Bem menos concorrida que as cerimônias dos anos anteriores, a solenidade para comemorar os sete anos de lançamento do real foi marcada pela simplicidade, longos discursos e escassez de representantes de partidos políticos da base governista. Mas diante desse cenário, tanto o presidente Fernando Henrique Cardoso como o ministro da Fazenda, Pedro Malan, fizeram questão de dar um colorido ao ato e acabaram tornando onipresentes a figura do PT e de seu presidente de honra, Luiz Inácio Lula da Silva, e até da prefeita de São Paulo, Marta Suplicy. Apesar do discurso contundente, Fernando Henrique preferiu não ser direto e optou por uma metáfora ao referir-se aos integrantes do PT, a quem chamou de "barbudinhos". "Não faltaram os barbudinhos que chamaram imediatamente os tambores para rufar na guerra ideológica", disse Fernando Henrique, ao relatar um episódio da época em que era senador, no qual pedia a inserção do Brasil na economia internacional.

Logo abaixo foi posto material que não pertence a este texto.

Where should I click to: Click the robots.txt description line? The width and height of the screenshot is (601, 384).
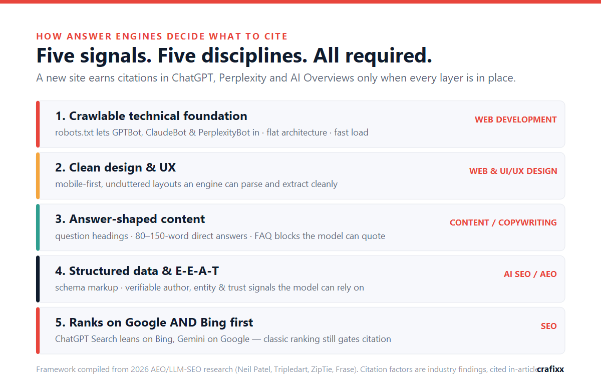[212, 133]
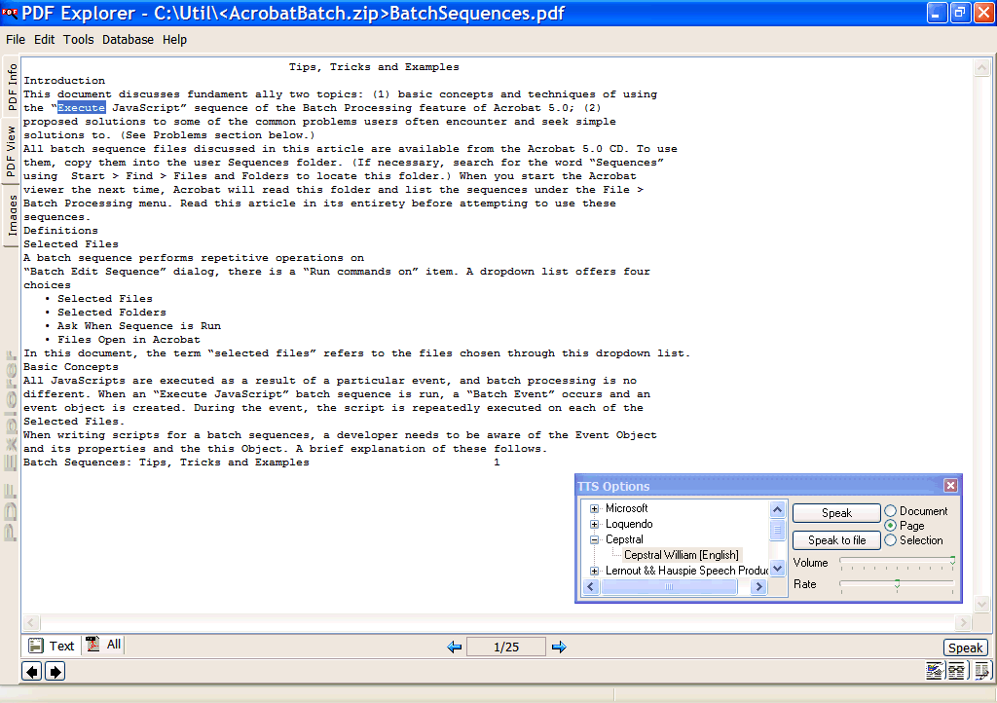Click the middle layout icon at bottom right
Screen dimensions: 997x703
point(957,670)
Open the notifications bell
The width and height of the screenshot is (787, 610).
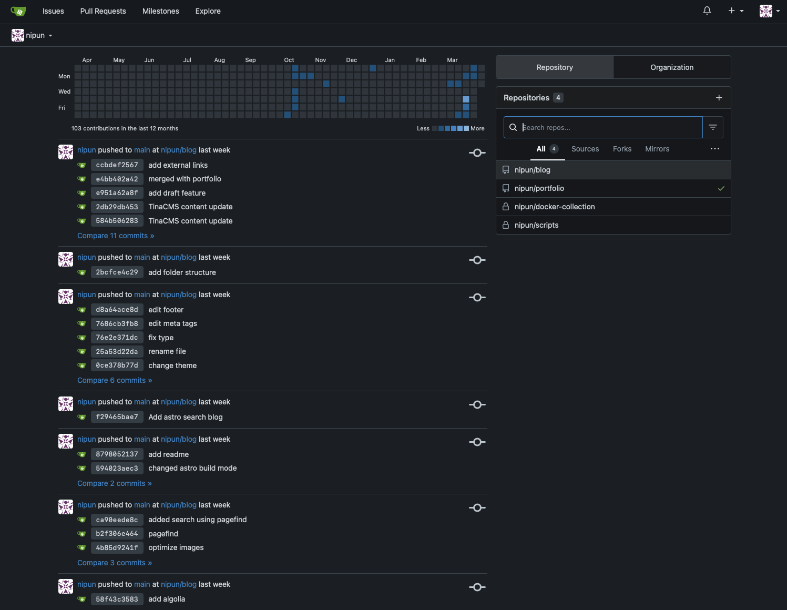click(707, 11)
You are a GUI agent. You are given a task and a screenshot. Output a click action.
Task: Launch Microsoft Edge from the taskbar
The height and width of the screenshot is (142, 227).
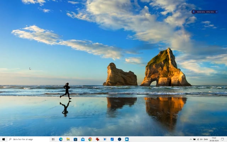tap(61, 139)
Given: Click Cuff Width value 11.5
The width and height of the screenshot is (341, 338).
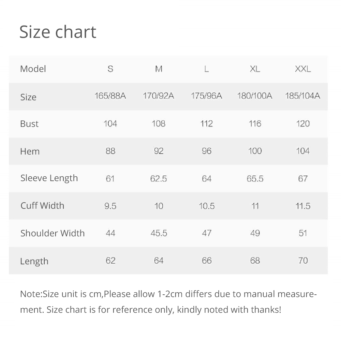Looking at the screenshot, I should pos(303,206).
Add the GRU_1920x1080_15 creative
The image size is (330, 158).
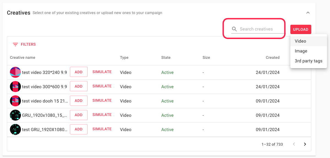tap(78, 115)
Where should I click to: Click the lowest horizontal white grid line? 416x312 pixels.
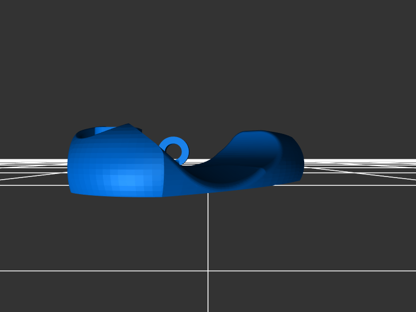(x=104, y=270)
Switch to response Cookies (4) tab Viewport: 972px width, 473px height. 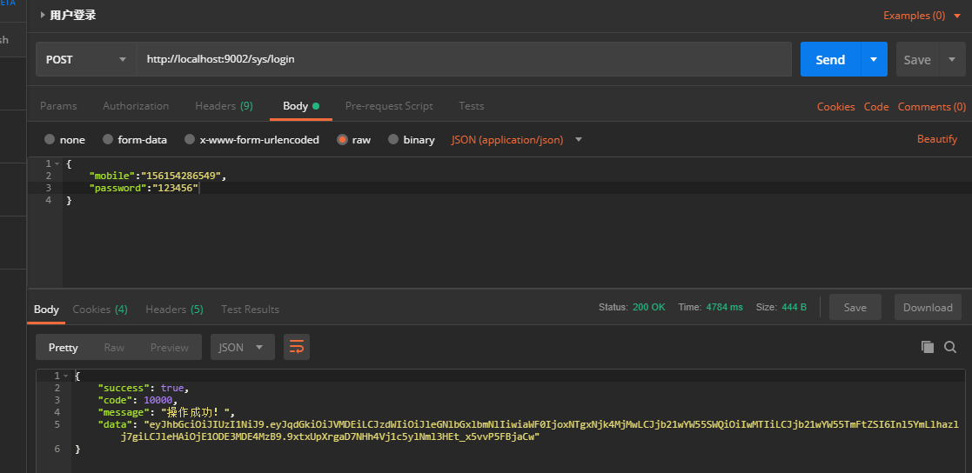point(100,310)
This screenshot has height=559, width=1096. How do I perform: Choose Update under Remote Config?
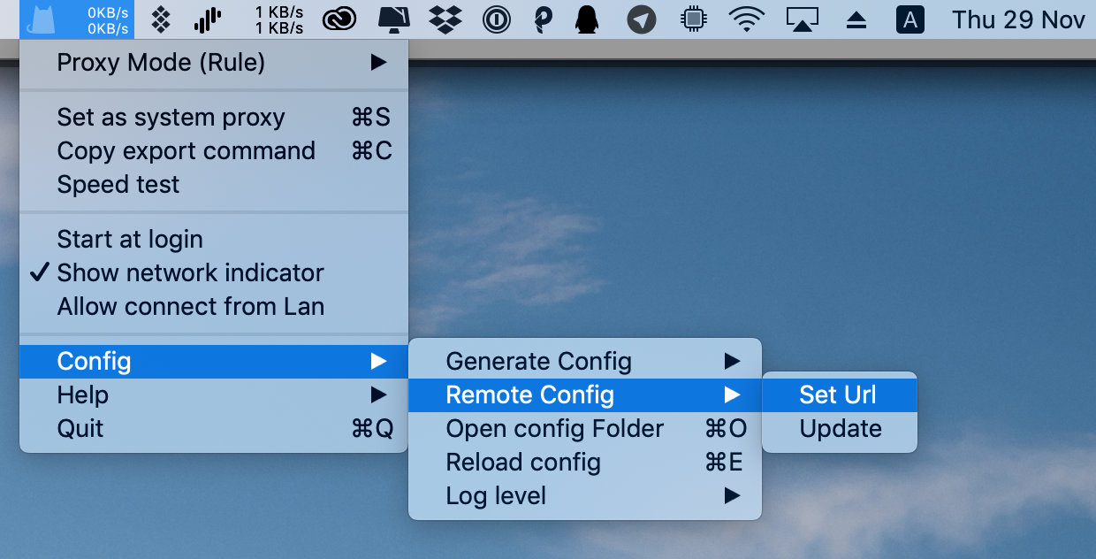click(840, 429)
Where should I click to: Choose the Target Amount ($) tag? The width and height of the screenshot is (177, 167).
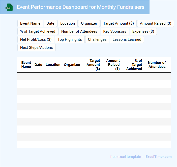(x=119, y=23)
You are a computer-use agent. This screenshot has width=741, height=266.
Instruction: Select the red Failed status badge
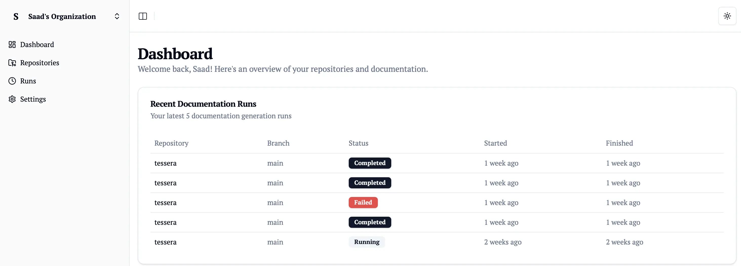click(x=363, y=203)
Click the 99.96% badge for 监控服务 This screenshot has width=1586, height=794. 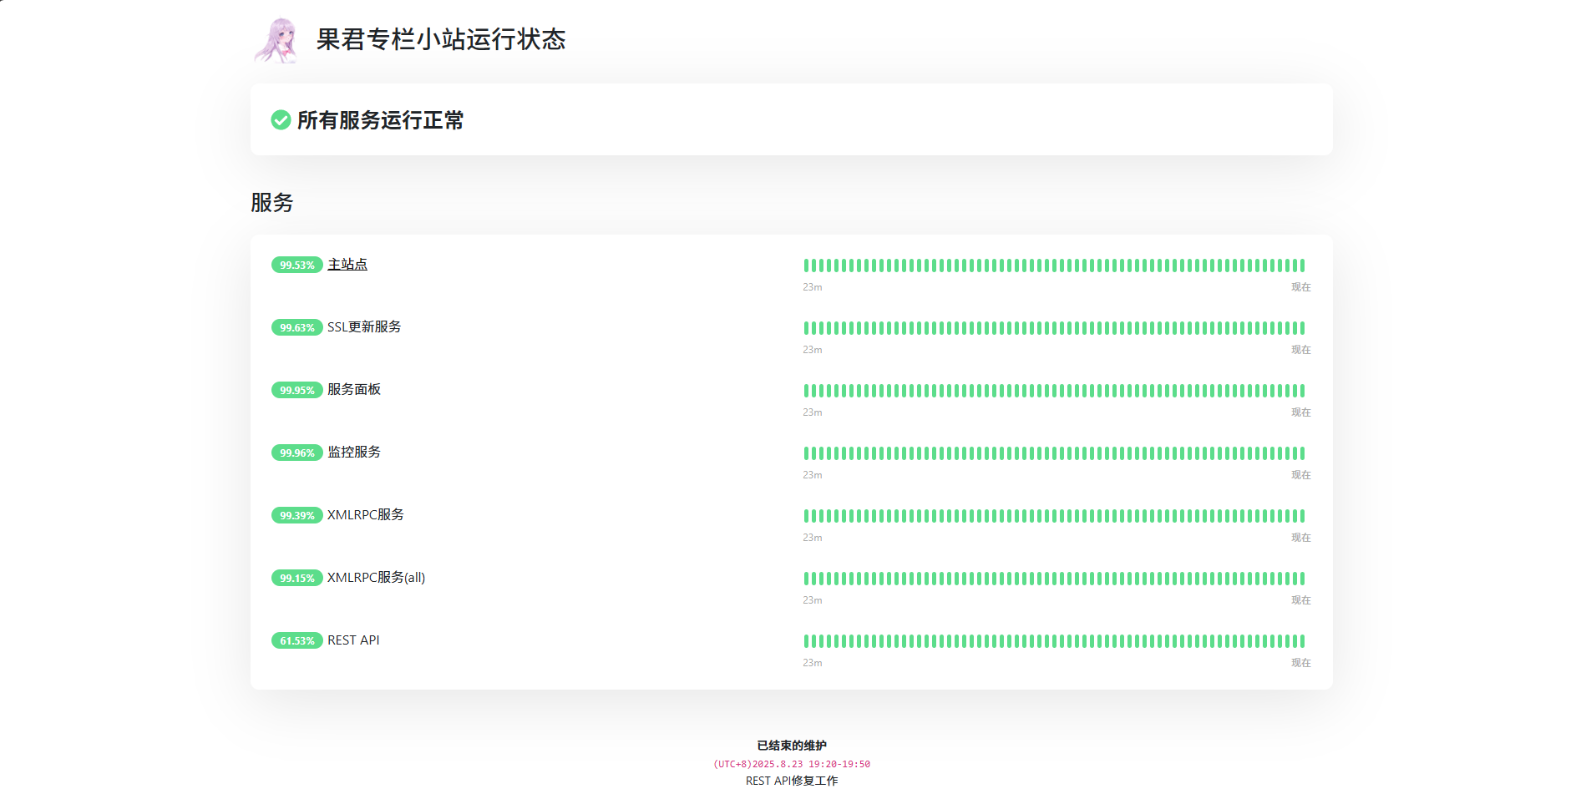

Mas antes já tinha sido a vez de Malan trazer à baila o PT. Sem falar o nome de Lula, o ministro aproveitou seu discurso para acusar o "presidente de honra do principal partido comcandidato de oposição", nas eleições de 1994, de fazer análises equivocadas sobre o Plano Real. A lembrança de Malan fez Fernando Henrique esboçar um sorriso. Que também riu quando o ministro da Fazenda citou o discurso de posse de Marta Suplicy, que assumiu à prefeitura paulistana dizendo que "não é possível fazer tudo e que os recursos públicos são finitos".À exceção de ministros de Estado, os representantes de partidos políticos não compareceram ao ato realizado pelo Palácio do Planalto. E os poucos que deram as caras no Centro Cultural do Banco do Brasil, em Brasília, não ficaram até o fim da solenidade, que durou mais de duas horas. Apenas quatro tucanos foram à cerimônia - o governador do Ceará, Tasso Jereissati, que veio a Brasília para participar do jantar oferecido ontem por Fernando Henrique ao ex-presidente dos Estados Unidos Bill Clinton, o líder do PSDB na Câmara, deputado Jutahy Magalhães (BA), o senador Teotônio Vilela (AL) e o deputado Márcio Fortes (RJ).